* _SOURCE TEXT_
--------------------------------

The step divisions of the various methods as described above are only for description clarity, and in specific implementation, the steps may be combined into one step, or some steps can be decomposed into multiple steps for each; as long as the steps include the same logic relationship, the steps are within the protection scope of the present patent; adding insignificant modifications or introducing insignificant designs into an algorithm or a process does not change core designs of the algorithm or process, where the core designs of the algorithm or process are within the protection scope of the patent.

Embodiment 2 of the present disclosure relates to a system for achieving a page scrolling special effect. The system for achieving a page scrolling special effect may be applied in various types of video applications, and include an acquiring module 510, a modeling module 520, and a rendering module 530, as illustrated in FIG. 5.

The acquiring module 510 is configured to acquire a VR image having transparency.

The modeling module 520 is configured to construct a three-dimensional page scrolling model by using a central point of a quadrangle as an origin of the three-dimensional page scrolling model, and using a plane where the quadrangle is located as an XY plane, and is further configured to segment the quadrangle along the page scrolling direction, to obtain multiple grids, and convert, in the three-dimensional page scrolling model, point coordinates on the quadrangle segmented into multiple parts into point coordinates after page scrolling. A size of the quadrangle is consistent with that of the VR image, and pixel values of points in the quadrangle have a mapping relationship to pixel values of points on the VR image.

The modeling module 520 further includes: a point acquiring module 522, a line acquiring module 524, a distance acquiring module 526, and a page scrolling coordinate calculating module 528. The point acquiring module 522 is configured to determine a start point and an end point of page scrolling, where the start point is a point, which first participates in page scrolling in the page scrolling direction, of each vertex of the quadrangle, and the end point is a point, which finally participates in page scrolling in the page scrolling direction, of each vertex of the quadrangle. The line acquiring module 524 is configured to determine a boundary of page scrolling each time according to the start point and the end point of page scrolling, the page scrolling direction, and page scrolling time. The distance acquiring module is configured to calculate a distance between any point on the quadrangle and the boundary. The page scrolling coordinate calculating module 528 is configured to calculate, by using a page scrolling calculation formula, point coordinates after page scrolling corresponding to the point when the distance calculated by the distance acquiring module is greater than zero and is less than a perimeter of a scrolled circumference; and calculate, by using a continued page scrolling calculation formula, point coordinates after page scrolling corresponding to the point when the distance calculated by the distance acquiring module 526 is greater than or equal to the perimeter of the scrolled circumference. The perimeter of the scrolled circumference is obtained by calculation according to the radius of page scrolling, and a calculation formula of point coordinates after page scrolling is the same as that in Embodiment 1, and details are not described herein again.

--------------------------------

* _LISTED ENTRIES_
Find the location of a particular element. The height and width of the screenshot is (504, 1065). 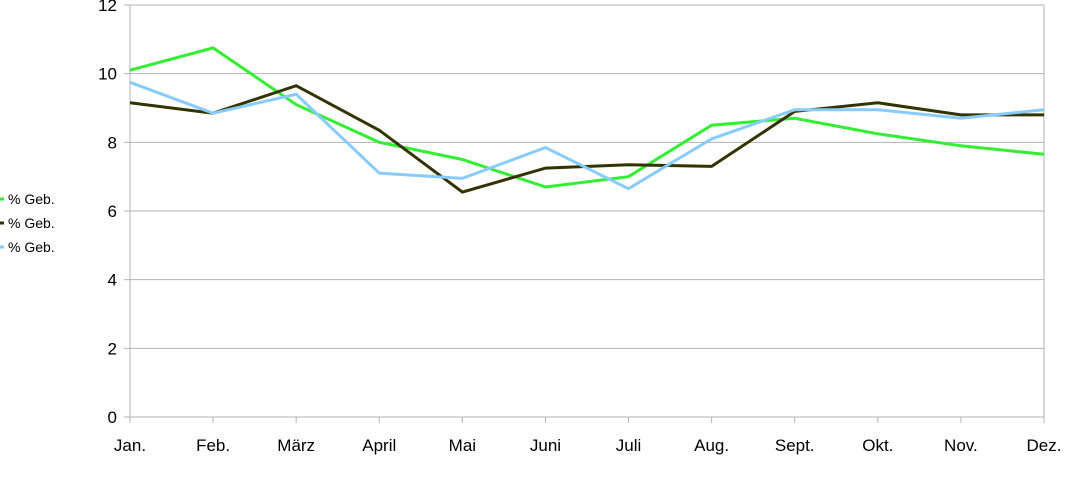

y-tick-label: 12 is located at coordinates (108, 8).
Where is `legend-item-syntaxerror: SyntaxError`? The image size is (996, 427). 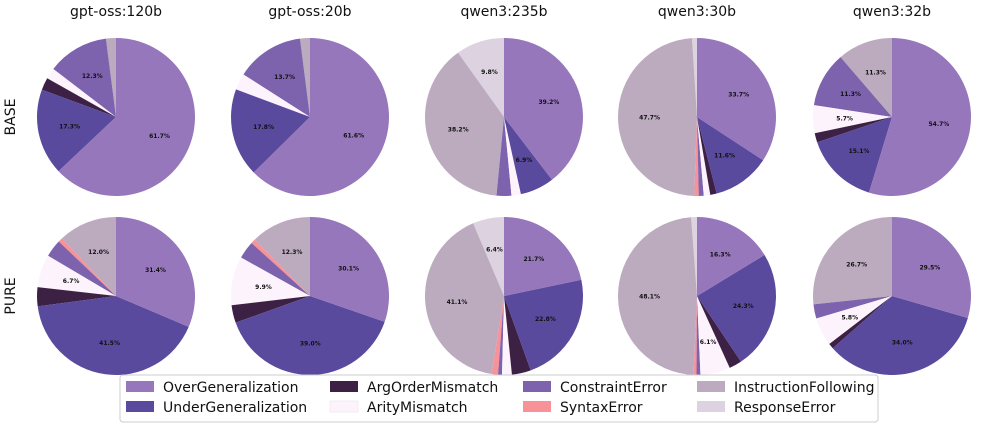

--------------------------------

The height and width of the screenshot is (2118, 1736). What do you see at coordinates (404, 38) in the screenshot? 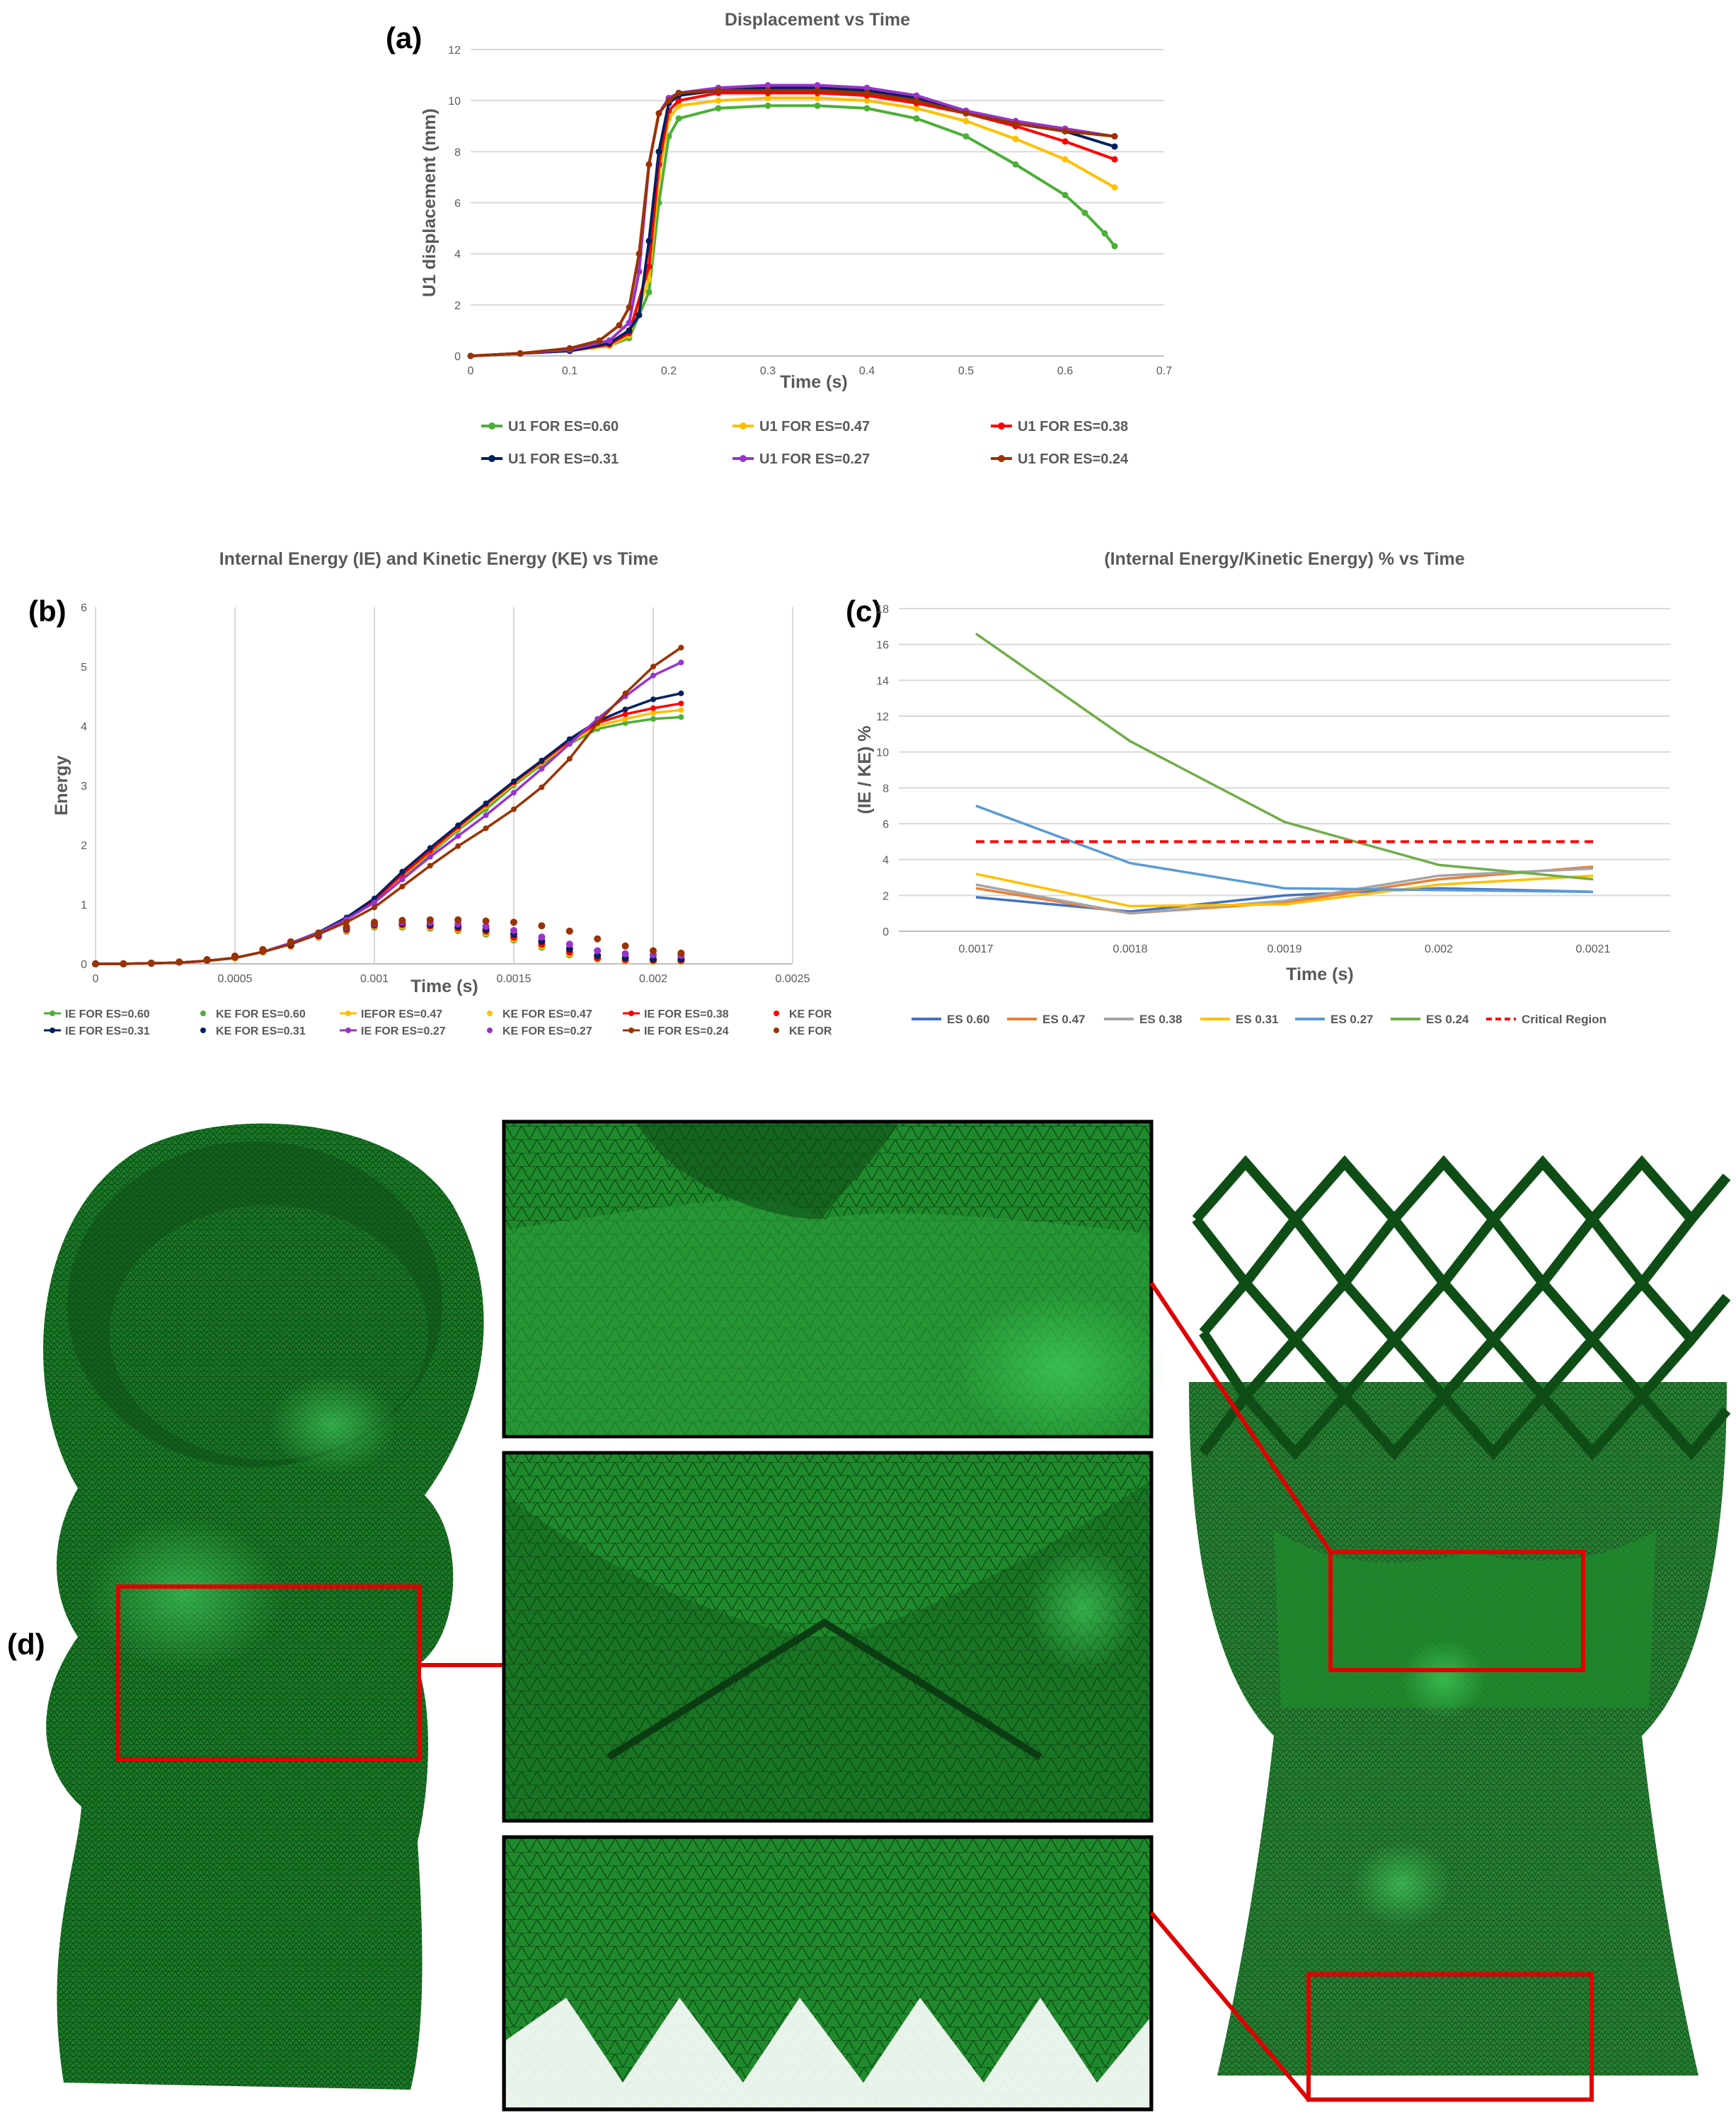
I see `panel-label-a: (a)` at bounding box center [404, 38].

--------------------------------

* _REQUIRED WORK_
A – In the page scrolling excerpt, what is the acquiring module 510 configured to acquire?
B – From the page scrolling excerpt, extract the passage that begins at the words "The modeling module 520 is" and stops after the words "the VR image.".

* _ANSWERS TO THE PROBLEMS_
A – A VR image having transparency.

B –
The modeling module 520 is configured to construct a three-dimensional page scrolling model by using a central point of a quadrangle as an origin of the three-dimensional page scrolling model, and using a plane where the quadrangle is located as an XY plane, and is further configured to segment the quadrangle along the page scrolling direction, to obtain multiple grids, and convert, in the three-dimensional page scrolling model, point coordinates on the quadrangle segmented into multiple parts into point coordinates after page scrolling. A size of the quadrangle is consistent with that of the VR image, and pixel values of points in the quadrangle have a mapping relationship to pixel values of points on the VR image.